Limitations of the study

In this study, one limitation was the relatively small number of participants, and their characteristics. All were female university students, not actual nurses. It is recommended that a broader sample including males and participants of other ages from industrial sites be recruited for future study. Another limitation was that only EMG measurements were taken, and not real joint torque or joint load. In future studies, different approaches (e.g., force plates, motion study) should be applied to record joint moments and joint load. Recording postures and considering more muscles, such as the anterior deltoid, latissimus dorsi, and flexor digitorum, would allow more accurate estimation of overall muscular loadings and the construction of a mechanical model. Such information would be useful in understanding the mechanisms of various COMs in pushing and pulling a nursing cart. Finally, it must be noted that the tasks in the study were performed on a wooden floor of relatively constant friction, but in reality a nursing cart is generally used in medical care sites with quite a range of floor surfaces.
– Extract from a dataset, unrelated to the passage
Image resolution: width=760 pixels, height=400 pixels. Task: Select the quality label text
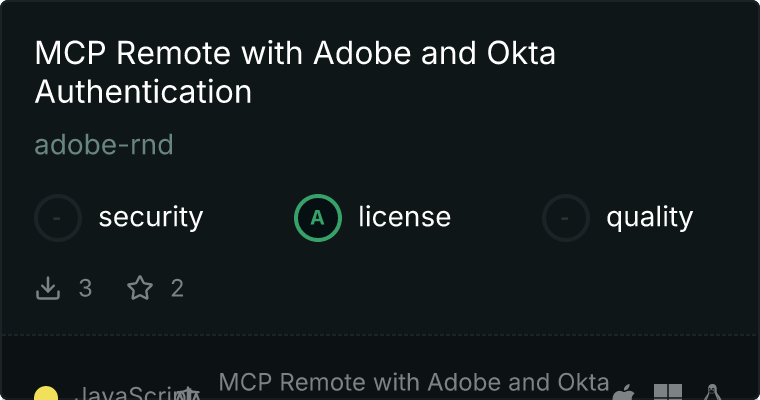(649, 217)
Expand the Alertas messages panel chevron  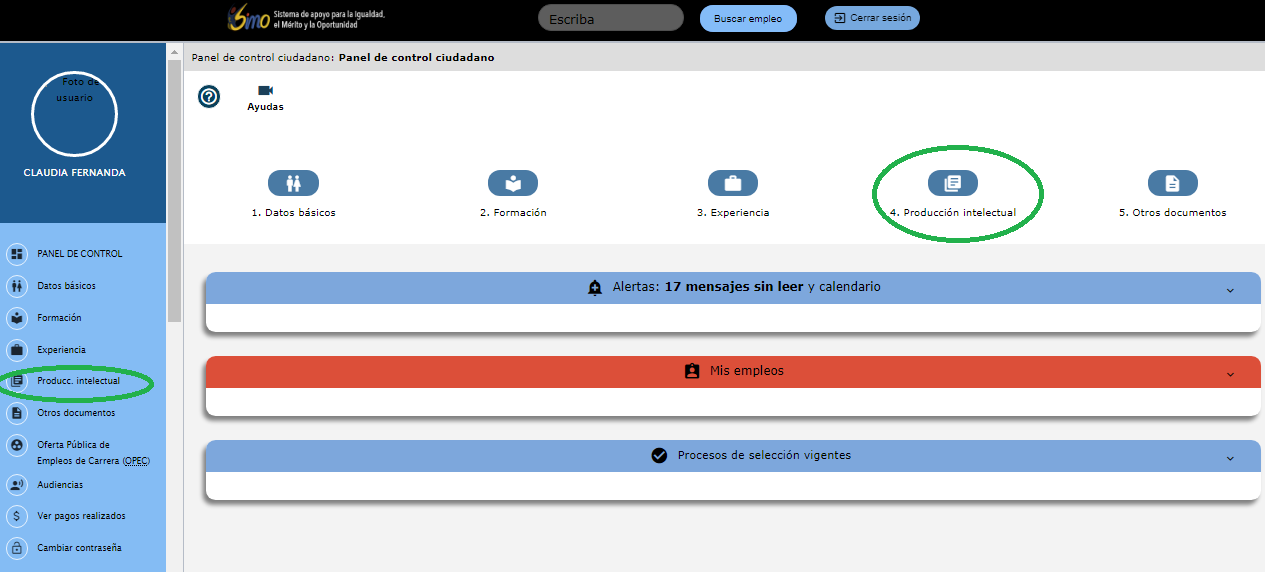pos(1230,289)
In the future, different surface materials may be used to test the conditions of the actual work environment.

Conclusion

In conclusion, the findings suggest that first, when operating a nursing cart, nursing staff should push the cart forward instead of pulling it backward; second, that nursing work environments should be designed without uphill paths wherever possible; and finally, that in a nursing cart, the load should be distributed such that heavier materials are near the handle and in the middle and bottom of the cabinet to reduce the physical load during the operation of a nursing cart. The findings of this study should be of use in designing a better nursing cart and enhancing the performance of related work operations.

Data Availability

All relevant data are within the paper.

Funding Statement

The authors received no specific funding for this work.